(Dataset records)
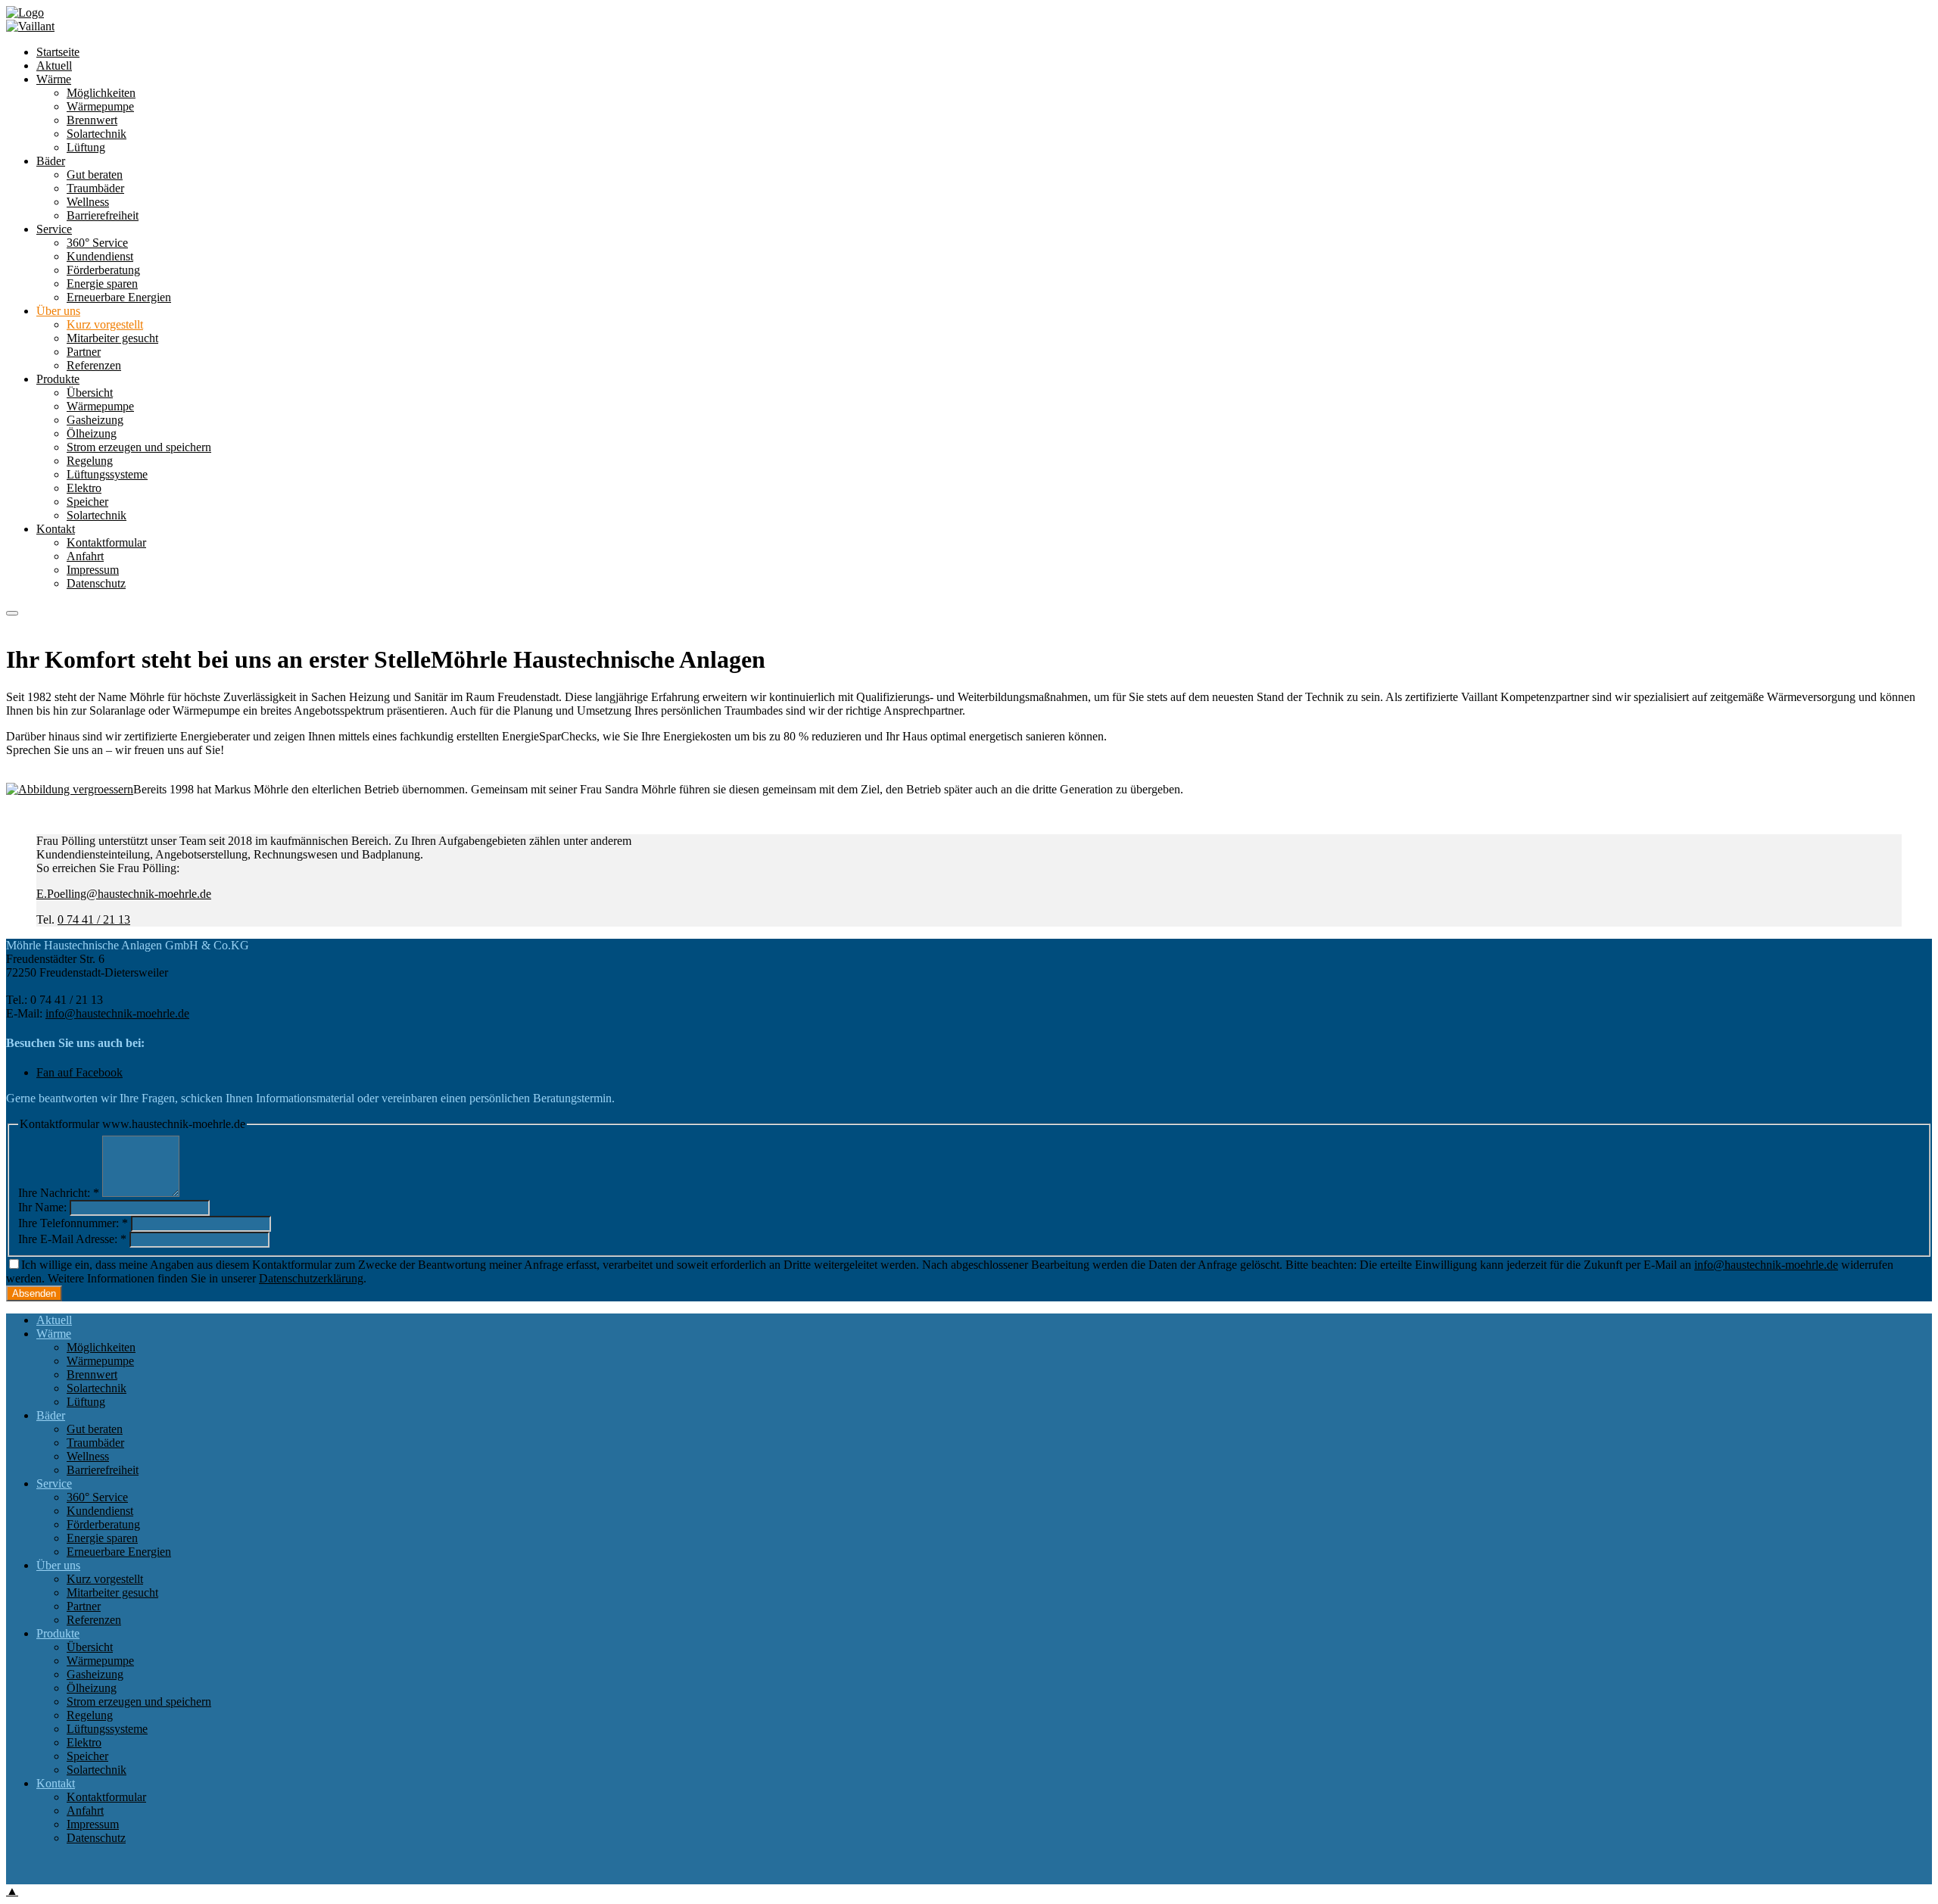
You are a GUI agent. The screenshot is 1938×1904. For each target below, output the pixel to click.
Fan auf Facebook (79, 1072)
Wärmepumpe (100, 406)
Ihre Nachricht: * (58, 1192)
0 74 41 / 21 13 (94, 919)
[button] (12, 613)
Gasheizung (95, 419)
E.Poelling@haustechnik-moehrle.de (123, 893)
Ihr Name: (42, 1207)
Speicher (87, 501)
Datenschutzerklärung (311, 1278)
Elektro (84, 487)
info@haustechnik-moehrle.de (117, 1013)
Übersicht (90, 392)
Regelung (90, 460)
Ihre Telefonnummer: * (73, 1223)
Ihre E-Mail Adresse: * (72, 1238)
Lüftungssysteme (107, 474)
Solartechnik (96, 515)
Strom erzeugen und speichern (139, 447)
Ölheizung (92, 433)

**What needs to be done:**
Repeat word for word the lines running from the line containing "Ihr Name: (42, 1207)" to the end of the entries above, inclusive.

**Result:**
Ihr Name: (42, 1207)
Speicher (87, 501)
Datenschutzerklärung (311, 1278)
Elektro (84, 487)
info@haustechnik-moehrle.de (117, 1013)
Übersicht (90, 392)
Regelung (90, 460)
Ihre Telefonnummer: * (73, 1223)
Ihre E-Mail Adresse: * (72, 1238)
Lüftungssysteme (107, 474)
Solartechnik (96, 515)
Strom erzeugen und speichern (139, 447)
Ölheizung (92, 433)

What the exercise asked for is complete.